Everything from the first line below through the line with "Image resolution: width=1348" is to be transcribed exactly, and nothing past it.

> [Given information]
^^^^^^^^

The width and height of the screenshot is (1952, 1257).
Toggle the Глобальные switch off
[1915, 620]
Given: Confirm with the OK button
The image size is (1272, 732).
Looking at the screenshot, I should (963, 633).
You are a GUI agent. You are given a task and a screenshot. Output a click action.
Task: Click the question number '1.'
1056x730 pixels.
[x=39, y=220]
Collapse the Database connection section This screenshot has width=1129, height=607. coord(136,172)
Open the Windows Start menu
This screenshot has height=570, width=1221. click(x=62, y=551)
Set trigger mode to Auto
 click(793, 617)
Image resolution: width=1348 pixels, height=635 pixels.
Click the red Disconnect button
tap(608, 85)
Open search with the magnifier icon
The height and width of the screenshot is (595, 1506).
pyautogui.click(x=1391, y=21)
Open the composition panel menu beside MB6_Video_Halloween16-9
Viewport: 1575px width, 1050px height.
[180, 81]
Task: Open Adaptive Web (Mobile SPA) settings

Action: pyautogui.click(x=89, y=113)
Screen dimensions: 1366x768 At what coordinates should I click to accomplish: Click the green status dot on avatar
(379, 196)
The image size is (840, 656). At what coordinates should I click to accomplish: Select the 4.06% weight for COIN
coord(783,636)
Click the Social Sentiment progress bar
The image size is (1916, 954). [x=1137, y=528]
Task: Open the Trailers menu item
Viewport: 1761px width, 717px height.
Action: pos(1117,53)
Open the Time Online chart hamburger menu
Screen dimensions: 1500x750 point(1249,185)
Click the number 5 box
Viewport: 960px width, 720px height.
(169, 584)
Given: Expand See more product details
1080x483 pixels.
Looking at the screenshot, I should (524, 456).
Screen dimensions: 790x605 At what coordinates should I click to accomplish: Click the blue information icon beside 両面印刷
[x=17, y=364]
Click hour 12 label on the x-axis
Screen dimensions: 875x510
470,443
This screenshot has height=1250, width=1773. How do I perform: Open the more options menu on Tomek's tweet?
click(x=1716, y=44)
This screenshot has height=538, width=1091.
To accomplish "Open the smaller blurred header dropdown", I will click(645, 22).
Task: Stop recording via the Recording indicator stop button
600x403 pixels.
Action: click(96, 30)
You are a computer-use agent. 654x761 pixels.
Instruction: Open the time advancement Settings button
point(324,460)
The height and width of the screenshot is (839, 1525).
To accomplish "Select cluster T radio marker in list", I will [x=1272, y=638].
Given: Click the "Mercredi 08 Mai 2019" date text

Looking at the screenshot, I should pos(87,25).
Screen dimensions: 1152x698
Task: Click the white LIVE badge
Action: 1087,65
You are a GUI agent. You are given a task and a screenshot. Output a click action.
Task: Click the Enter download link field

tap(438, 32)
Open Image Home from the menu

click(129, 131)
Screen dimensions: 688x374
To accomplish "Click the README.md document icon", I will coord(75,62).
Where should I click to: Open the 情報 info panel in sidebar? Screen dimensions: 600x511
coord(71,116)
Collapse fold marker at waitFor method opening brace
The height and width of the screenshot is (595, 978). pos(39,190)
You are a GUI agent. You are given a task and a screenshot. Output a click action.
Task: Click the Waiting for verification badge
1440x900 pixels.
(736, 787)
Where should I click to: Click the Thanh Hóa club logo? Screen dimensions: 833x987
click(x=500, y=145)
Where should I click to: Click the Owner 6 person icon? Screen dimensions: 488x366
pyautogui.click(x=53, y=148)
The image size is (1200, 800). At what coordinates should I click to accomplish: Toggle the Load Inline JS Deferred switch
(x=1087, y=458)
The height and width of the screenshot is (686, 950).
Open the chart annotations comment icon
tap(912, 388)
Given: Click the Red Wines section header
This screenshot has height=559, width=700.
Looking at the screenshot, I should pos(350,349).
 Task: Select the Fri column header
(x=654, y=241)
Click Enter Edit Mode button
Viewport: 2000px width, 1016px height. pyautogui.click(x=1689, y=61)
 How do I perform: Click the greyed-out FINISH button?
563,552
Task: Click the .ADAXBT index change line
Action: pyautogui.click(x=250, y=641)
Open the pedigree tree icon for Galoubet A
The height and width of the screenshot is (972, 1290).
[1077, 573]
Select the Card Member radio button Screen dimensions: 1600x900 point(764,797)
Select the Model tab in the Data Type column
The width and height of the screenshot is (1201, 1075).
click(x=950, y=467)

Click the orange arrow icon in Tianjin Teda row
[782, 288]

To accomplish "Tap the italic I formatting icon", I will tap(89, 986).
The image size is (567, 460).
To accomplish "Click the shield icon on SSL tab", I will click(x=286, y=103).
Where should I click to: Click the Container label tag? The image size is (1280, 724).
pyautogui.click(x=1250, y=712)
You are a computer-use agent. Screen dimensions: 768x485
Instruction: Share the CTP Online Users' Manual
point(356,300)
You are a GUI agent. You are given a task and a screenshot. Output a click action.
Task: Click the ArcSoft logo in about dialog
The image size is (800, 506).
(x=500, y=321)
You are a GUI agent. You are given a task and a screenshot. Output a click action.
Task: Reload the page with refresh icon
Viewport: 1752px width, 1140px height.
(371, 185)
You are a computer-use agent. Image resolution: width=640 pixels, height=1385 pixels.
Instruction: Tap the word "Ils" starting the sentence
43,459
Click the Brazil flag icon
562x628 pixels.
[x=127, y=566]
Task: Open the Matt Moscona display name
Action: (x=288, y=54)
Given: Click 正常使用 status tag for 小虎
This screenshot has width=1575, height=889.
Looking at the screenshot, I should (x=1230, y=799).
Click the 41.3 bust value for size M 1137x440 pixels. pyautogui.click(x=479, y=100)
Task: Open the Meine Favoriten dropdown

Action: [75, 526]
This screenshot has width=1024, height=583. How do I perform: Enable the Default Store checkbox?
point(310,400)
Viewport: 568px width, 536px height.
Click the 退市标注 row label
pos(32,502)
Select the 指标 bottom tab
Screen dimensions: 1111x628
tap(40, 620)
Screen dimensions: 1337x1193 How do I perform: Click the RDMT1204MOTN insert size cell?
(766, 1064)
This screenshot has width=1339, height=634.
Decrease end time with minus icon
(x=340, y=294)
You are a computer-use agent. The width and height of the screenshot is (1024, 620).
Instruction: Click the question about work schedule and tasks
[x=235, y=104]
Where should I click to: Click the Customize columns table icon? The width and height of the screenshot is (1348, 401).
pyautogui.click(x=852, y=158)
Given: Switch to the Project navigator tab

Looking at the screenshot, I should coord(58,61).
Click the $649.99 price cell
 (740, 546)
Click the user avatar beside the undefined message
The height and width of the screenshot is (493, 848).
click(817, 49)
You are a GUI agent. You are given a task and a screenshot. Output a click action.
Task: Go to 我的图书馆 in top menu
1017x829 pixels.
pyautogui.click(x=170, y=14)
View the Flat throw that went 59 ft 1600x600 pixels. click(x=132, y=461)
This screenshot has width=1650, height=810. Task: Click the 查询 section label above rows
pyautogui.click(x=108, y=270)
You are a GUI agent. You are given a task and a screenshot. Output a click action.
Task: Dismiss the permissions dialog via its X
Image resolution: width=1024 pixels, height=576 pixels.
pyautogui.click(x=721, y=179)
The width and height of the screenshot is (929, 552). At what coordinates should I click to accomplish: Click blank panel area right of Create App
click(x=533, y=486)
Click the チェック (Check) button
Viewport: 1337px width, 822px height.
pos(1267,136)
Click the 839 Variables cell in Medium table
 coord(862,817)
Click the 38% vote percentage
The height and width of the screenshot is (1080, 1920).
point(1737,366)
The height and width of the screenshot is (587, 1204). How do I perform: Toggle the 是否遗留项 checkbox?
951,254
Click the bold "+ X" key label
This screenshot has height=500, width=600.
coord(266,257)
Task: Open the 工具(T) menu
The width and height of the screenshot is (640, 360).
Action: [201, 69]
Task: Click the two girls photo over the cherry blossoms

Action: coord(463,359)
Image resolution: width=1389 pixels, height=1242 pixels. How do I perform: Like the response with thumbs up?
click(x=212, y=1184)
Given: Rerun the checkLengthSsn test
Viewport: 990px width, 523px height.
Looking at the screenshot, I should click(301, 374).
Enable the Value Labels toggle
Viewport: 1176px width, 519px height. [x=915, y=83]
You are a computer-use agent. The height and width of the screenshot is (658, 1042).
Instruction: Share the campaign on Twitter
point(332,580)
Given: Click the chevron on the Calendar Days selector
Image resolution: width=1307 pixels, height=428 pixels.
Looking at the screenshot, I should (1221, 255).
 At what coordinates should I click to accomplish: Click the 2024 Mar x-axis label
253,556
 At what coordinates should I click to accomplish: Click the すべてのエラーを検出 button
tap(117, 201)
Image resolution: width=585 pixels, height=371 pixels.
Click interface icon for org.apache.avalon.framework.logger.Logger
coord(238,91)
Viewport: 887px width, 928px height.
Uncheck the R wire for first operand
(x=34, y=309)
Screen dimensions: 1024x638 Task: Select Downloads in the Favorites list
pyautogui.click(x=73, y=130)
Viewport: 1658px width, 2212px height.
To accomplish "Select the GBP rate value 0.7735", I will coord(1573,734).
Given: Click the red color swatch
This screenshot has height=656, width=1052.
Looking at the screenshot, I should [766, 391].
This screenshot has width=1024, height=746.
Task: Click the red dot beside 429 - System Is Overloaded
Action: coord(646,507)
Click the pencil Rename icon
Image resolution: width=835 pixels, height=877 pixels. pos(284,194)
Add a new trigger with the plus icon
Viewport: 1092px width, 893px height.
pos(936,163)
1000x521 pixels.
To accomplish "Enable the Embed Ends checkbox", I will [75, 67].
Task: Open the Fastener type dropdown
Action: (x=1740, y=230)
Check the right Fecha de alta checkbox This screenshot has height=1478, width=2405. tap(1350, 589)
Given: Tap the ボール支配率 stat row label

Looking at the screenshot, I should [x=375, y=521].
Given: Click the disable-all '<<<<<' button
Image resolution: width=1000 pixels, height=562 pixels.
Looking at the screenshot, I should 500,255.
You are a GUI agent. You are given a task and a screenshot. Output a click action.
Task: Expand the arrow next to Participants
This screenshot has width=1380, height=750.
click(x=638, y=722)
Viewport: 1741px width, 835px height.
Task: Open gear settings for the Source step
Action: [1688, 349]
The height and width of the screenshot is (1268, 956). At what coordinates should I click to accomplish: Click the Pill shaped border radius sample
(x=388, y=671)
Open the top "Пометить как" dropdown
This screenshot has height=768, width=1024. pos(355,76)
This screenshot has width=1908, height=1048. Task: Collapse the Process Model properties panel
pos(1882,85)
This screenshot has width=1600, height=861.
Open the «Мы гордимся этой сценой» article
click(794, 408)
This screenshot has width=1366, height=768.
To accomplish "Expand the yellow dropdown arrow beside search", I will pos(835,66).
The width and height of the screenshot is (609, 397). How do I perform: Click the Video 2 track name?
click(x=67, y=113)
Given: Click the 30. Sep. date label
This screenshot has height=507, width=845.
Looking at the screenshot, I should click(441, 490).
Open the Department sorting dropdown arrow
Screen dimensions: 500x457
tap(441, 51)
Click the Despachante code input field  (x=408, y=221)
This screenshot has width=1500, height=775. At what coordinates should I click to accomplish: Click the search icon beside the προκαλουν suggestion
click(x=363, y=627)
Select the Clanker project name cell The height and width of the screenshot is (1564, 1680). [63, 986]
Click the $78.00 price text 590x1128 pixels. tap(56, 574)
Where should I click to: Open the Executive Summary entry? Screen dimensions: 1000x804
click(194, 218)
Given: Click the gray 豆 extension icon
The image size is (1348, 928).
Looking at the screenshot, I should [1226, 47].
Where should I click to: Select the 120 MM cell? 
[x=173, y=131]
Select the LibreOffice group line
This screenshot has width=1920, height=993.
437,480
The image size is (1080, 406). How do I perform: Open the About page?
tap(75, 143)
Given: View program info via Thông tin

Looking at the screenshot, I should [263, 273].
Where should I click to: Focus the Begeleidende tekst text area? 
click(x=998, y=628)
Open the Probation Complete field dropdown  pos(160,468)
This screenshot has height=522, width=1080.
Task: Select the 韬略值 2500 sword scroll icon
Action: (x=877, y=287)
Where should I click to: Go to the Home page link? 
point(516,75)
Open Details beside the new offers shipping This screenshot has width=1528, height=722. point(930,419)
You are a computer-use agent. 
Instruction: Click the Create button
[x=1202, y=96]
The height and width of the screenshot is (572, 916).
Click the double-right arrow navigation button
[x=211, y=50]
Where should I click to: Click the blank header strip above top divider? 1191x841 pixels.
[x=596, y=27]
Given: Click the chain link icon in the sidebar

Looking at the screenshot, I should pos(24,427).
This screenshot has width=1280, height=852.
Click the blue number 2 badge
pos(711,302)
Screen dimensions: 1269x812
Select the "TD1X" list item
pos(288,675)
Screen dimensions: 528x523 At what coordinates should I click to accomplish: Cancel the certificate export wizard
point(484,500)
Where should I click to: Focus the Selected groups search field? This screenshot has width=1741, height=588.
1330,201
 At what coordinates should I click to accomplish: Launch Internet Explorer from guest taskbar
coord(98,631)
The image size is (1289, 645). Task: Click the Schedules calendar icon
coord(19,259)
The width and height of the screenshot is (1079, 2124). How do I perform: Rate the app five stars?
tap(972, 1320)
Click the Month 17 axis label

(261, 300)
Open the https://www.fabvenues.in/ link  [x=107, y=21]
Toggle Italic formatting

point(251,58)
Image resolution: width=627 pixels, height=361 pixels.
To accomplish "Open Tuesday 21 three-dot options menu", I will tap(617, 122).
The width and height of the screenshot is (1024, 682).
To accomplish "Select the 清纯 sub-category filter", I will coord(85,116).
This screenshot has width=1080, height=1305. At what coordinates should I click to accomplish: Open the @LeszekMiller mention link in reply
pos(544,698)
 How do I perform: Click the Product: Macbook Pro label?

^^^^^^^^

> [Answer for this exercise]
The width and height of the screenshot is (1952, 1257).
Toggle the Глобальные switch off
[1915, 620]
Given: Confirm with the OK button
The image size is (1272, 732).
Looking at the screenshot, I should (963, 633).
You are a GUI agent. You are given a task and a screenshot. Output a click action.
Task: Click the question number '1.'
1056x730 pixels.
[x=39, y=220]
Collapse the Database connection section This screenshot has width=1129, height=607. coord(136,172)
Open the Windows Start menu
This screenshot has height=570, width=1221. click(x=62, y=551)
Set trigger mode to Auto
 click(793, 617)
Image resolution: width=1348 pixels, height=635 pixels.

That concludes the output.